Heathcliff, who seems to have become a gentleman in his absence, begins spending a good amount of time with Catherine and her sister-in-law, Isabella Linton. Isabella–poor, naive Isabella. Don’t we all just pity her? Blindly, she “falls in love” with Heathcliff, and is then harshly teased about it by Catherine and even Heathcliff himself (but does this change Isabella’s heart? Nope. She runs off and marries Heathcliff later on…). That teasing scene is probably my least favorite involving Catherine Linton. The only thing more cruelly selfish than exposing Isabella like that is when she maliciously decides to break her own heart in order to break Edgar and Heathcliff’s hearts. Honestly, what does Edgar see in her? Heathcliff’s obsession with her is more understandable, but why, Edgar? Why? This comic from Hark! A Vagrant sums it up perfectly:
And Heathcliff is just as violent as Catherine, although he has the “tortured Byronic hero” thing going for him (but I have yet to discover any redeeming qualities about him–are there any?).

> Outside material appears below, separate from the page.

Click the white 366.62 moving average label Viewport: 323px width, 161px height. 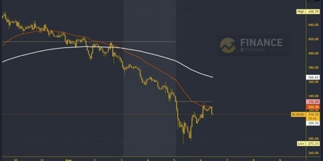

It is clear during this entire section of the novel that Heathcliff has developed a consuming desire for revenge. All of his actions are governed by the same thought: “How can this hurt those who have hurt me?” And he doesn’t just want to hurt his former oppressors once; no, he wants to control everything about them, basically putting them in the place that adolescent Heathcliff was forced in by Hindley. This is why he marries Isabella, so he can become Edgar’s heir, and it’s clearly why he wants guardianship of Hareton. He says so himself at the end of Chapter 17, when Nelly comes to collect Hareton back to Thrushcross Grange:
“Now, my bonny lad, you are mine! And we’ll see if one tree won’t grow as crooked as another, with the same wind to twist it!” (172)
Nelly, who views Heathcliff as a nightmare, described his presence perfectly back in Chapter 10:
“His visits were a continual nightmare to me; and, I suspected, to my master also. His abode at the Heights was an oppression past explaining. I felt that God had forsaken the stray sheep there to its own wicked wanderings, and an evil beast prowled between it and the fold, waiting his time to spring and destroy” (98)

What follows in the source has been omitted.